Butler Road between League City Parkway and Turner Street in League City will be closed until mid-August, and Turner Street between Butler and Calder roads will closed until at least October as contractors work to widen the roads and convert them from asphalt to concrete. Nearby, other roads are also being improved in similar ways.
League City Parkway, which western residents use to access I-45 to get farther north and south of League City, has been a "chronic bottleneck" for years, City Manager John Baumgartner said.
Late last year, the Texas Department of Transportation began work to improve the intersection of League City Parkway and I-45, a project that is still underway. Around December 2019, League City proposed closing Butler and Turner, motorists' only way around the League City Parkway work.
As such, residents vocalized opposition to closing Butler and Turner during TxDOT's project, and the city heard their concerns, Baumgartner said.
“We postponed the closing," he said.
While remaining open, contractors have done drainage and other preliminary work for Butler and Turner, waiting for the opportunity to close to repave and widen the roads, Baugartner said.
At the same time in late 2019, a contractor had closed Ervin Street south of Butler and Turner for a project to expand it further east to connect to Calder Road and provide another alternative besides Butler and Turner for motorists seeking to avoid traffic along League City Parkway. After speaking with the contractor, League City agreed to pay $150,000 to have the contractor phase the project differently so that two lanes of what would become a four-lane Ervin Street would open by April 15, which the contractor met.
As soon as Ervin opened, Butler and Turner closed. By opening Ervin Street early, the city gave motorists a way around League City Parkway while Butler and Turner are under construction, Baumgartner said.

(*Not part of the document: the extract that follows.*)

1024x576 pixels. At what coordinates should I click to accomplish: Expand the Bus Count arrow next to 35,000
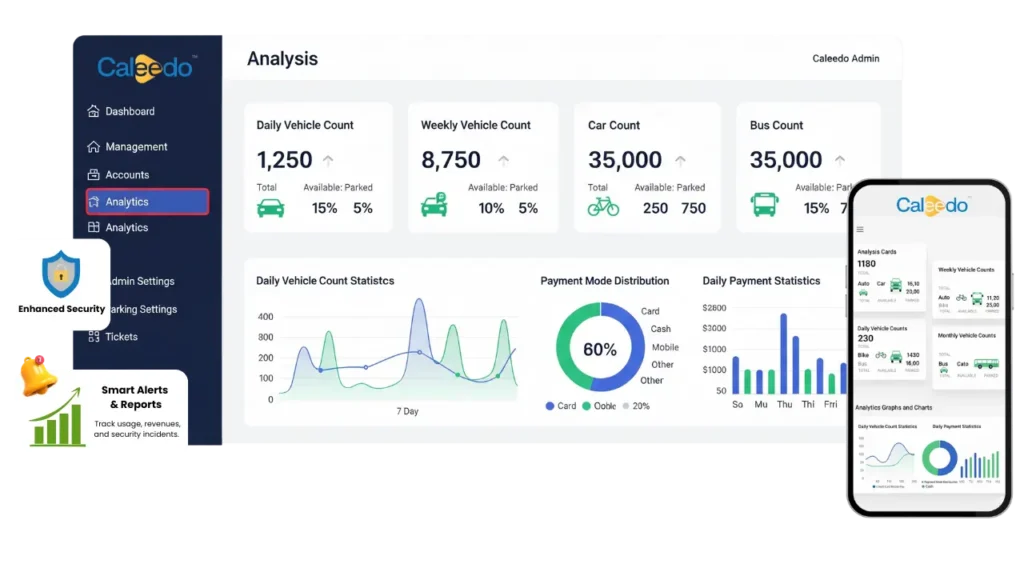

Motorists will have to endure only a few more months before the roads will open up and provide even more relief to all traveling in the area, Baumgartner said.
After the road opens, those traveling north on Calder who want to go west on League City Parkway will not have to wait at the stop sign-controlled intersection of Calder and League City Parkway, which is the site of many backups. Instead, they will be able to go through a roundabout on Calder west onto Turner, hit another roundabout on Turner to go north on Butler and then, reach a four-way, traffic signal-controlled intersection at League City Parkway, Baumgartner said.
Additionally, Butler and Turner will be widened to three lanes, which will allow more vehicles to travel simultaneously. Curbs and gutters are being installed to improve drainage, another significant concern for League City residents, Baumgartner said.
Even if Butler and Turner had not been widened, they needed work, he said.
"Turner and Butler are old, ... rural county road sections," Baumgartner said. "They’re [functionally] obsolete.”
By the end of the year, all three projects—the Butler and Turner widening, the Ervin extension, and the League City Parkway and I-45 intersection work—will be complete, working in tandem to offer respite to the increasing number of residents who drive on them daily, Baumgartner said.
"We can’t get them under design and construction fast enough," he said of the city's road projects.